English National Opera musicians and singers go on strike

Image source, Getty Images

Comment on the photo, The strike will take place on the first night of the new run of The Handmaid's Tale

English National Opera musicians and singers have voted to strike in protest against a plan to cut jobs.

Members of the company's orchestra, chorus and musical staff will exit on February 1, the opening night of the newest production of The Handmaid's Tale.

The Musicians Union and Equity said plans to cut 19 jobs in the orchestra and hire more part-time staff would threaten musicians' livelihoods.

The National Oil Organization said the dispute “could be better resolved around the negotiating table.”

This will be the first time members of the Musicians Union have gone on a full strike in 44 years.

The union's general secretary, Naomi Ball, said the vote was “a sign of very difficult times for the orchestra sector, opera and ballet in particular.”

Image source, Getty Images

Comment on the photo, The dispute stems from funding and transport cuts imposed by Arts Council England

Paul Fleming, general secretary of arts union Equity, said: “At the heart of this dispute is who opera is in this country: should there be stable and accessible jobs for people of all backgrounds, or precarious jobs restricted to the few.”

ENO said it remains “committed to continuing our conversations with unions in good faith as we work towards a sustainable future, in the context of the funding agreement reached with Arts Council England in July 2023”.

The ballot was held after ENO management announced plans to make all choir, orchestra and music members redundant and rehire them for six months of the year.
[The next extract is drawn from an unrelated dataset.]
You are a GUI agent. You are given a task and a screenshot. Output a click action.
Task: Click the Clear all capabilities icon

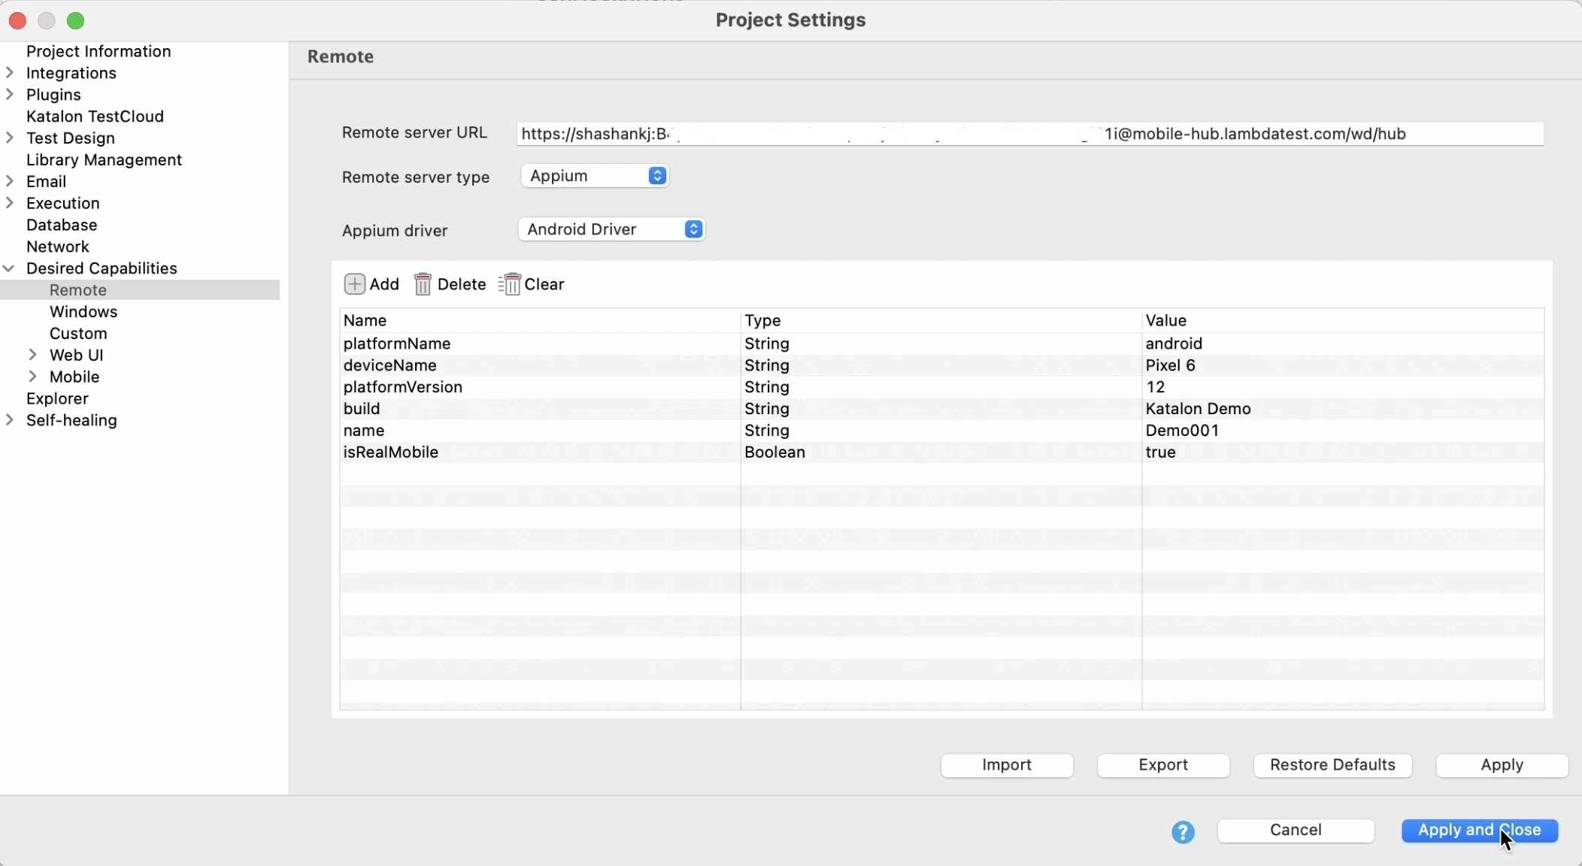click(x=510, y=284)
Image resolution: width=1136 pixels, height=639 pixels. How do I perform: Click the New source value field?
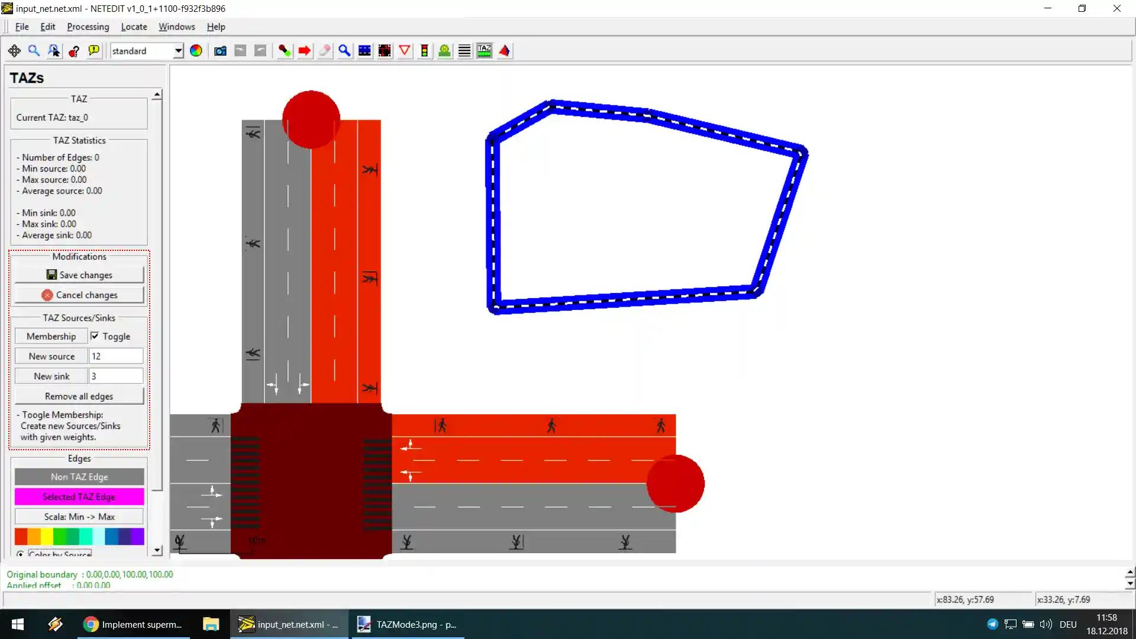coord(115,356)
For some musicians in the orchestra, the proposal is to reduce their contracts further while offering only freelance work to some.

Last year, ENO's music director, Martyn Brabbins, resigned after the cuts were announced.

The proposals were submitted after ENO was removed from Arts Council England's annual funding portfolio, lost its £12.8 million grant, and was told it must move outside London in order to qualify for future grants.

In December, it announced plans to move to Manchester, but the move was met with opposition from the company and many in the culture world.

ENO has been given more time and money to facilitate the move, but there is still uncertainty about how it will work.

Among MU members in ENO, there was a 92% voter turnout, and 93% voted in favor of a full strike.

The Equity organization said that the participation rate among Eno Choir members reached 94%, and all of them voted in favor of a complete strike.